UCL Institute for Environmental Design and Engineering


Investment in new lighting, monitoring and air quality equipment for health and energy research

27 April 2022

UCL Here East campus receives investment in new lighting, building monitoring and indoor air quality equipment for health and energy efficiency research

Photo of UCLHere East campus

New lighting, building monitoring and air quality research equipment has been funded through the UCL Research Capital Investment Fund to further the UCL Institute for Environmental Design and Engineering’s teaching and research. 

Researchers from three teams at the UCL Institute for Environmental Design and Engineering have successfully secured funding from the UCL Research Capital Investment Fund (RCIF). 

The new equipment will be housed in our Environmental Design and Engineering Laboratories at UCL Here East will enable our research teams and students to undertake further research into lighting and health, building energy efficiency, and indoor air pollution.

Modular dynamic spectrum light system


Modular dynamic spectrum light system (ColorDyne Ltd) featuring modular 'plug and play' LED light units with 36 individual DMX driven channels, sufficient to light two 5m x 6m rooms of 2.5-3m height nominally to 5,000lux horizontal at D65.


The system will be custom designed representing a substantial expansion of IEDE's existing dynamic spectrum system to support future research and teaching. Designed as a system, the 36 channel modular boards will be built to allow individual of fixing LEDs and easy create of arrays suitable for different test locations allowing researchers to vary outputs and rendering the system easy to maintain and upgrade. The increased number of control channels will enable simultaneous use of up to 36 different outputs (UV, Visible light and Near-InfraRed). No analogous systems exist with this capability.


Yokogawa WT5000 Precision Power Analyzer, supplier: Yokogawa.


This equipment will support research into lighting equipment performance. By monitoring electrical power at different points within luminaires at high frequency we can get an understanding of power use and system efficacy. The addition of this equipment will extend our existing programme of building monitoring studies to include measurement of electrical power consumption. Power analysis data obtained from the unit will be very useful for student projects such as final year projects and dissertations. The unit itself will also be of use in teaching demonstrations, as students will be able to see how the behaviour of electrical equipment in the built environment relates to the power supplied to it and the outputs demanded.


Air purifiers (£13,269.64 total incl. VAT): air purifier devices covering pollutants such as particulate matter, allergens, VOCs, formaldehyde and nitrogen dioxide – key pollutants for health. Covering different size spaces (e.g. to cover laboratory tests, multizone homes, or classrooms/ open plan offices etc.).

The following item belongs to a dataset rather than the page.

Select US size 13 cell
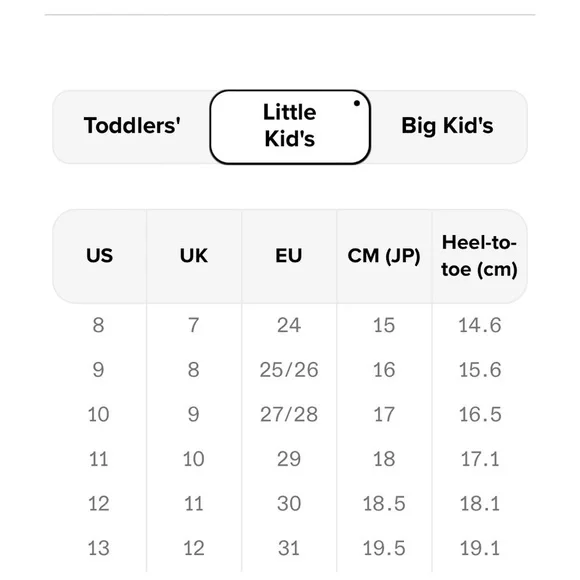Viewport: 580px width, 580px height. click(98, 548)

  • 6 x Small 50 – 400 m3/h IQAir GCX ChemiSorber (Particulates, VOCs).

  • LoRa smart control, monitoring and occupant perceived feedback system (£13,235.5 total incl. VAT).

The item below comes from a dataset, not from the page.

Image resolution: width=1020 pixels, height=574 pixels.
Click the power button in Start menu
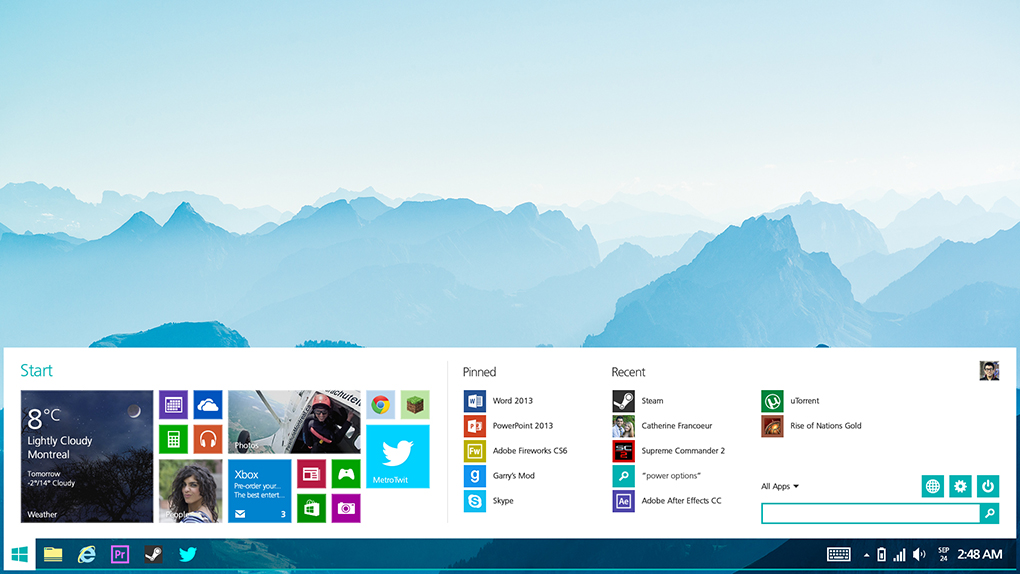pyautogui.click(x=988, y=486)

  • 6 x Smart power supplies: To allow smart control of purifiers based on sensor data, air quality predictions or experimental schedules. Smart plugs will also be able to confirm accurately the usage of purifiers (essential for robust field test).

  • 6 x Occupant feedback kiosks – to gather complimentary continuous occupant feedback on perceived air quality, self-reported productivity etc.

  • 6 x LoRa particulate and 6 x VOC, PIR, Noise sensors - to detect concentrations and guide control of purifiers. Include occupancy detection and sound levels to provide contextual data to studies.

  • 6 x People Counters– To inform room-based activity (e.g. resuspension) and to gauge non- participation bias in continuous feedback systems.

  • 3 x Gateways to provide platform for the above across various locations.


The purpose of the air filtration units is fourfold:

  1. To develop new experimental tests. For example, rebound tests where air purifiers can be used to remove given pollutants from a space, with the generation rate then observed.

  2. To aid calibration procedures by providing controlled range of concentrations (supporting previous RCIF bids for air quality sensors).

  3. To support current cognitive performance experiments covering particulates and VOCs in both lab and natural field experiments (e.g. multiple classrooms).

  4. For studies on filtration units themselves, and in particular with smart controls and occupant perception.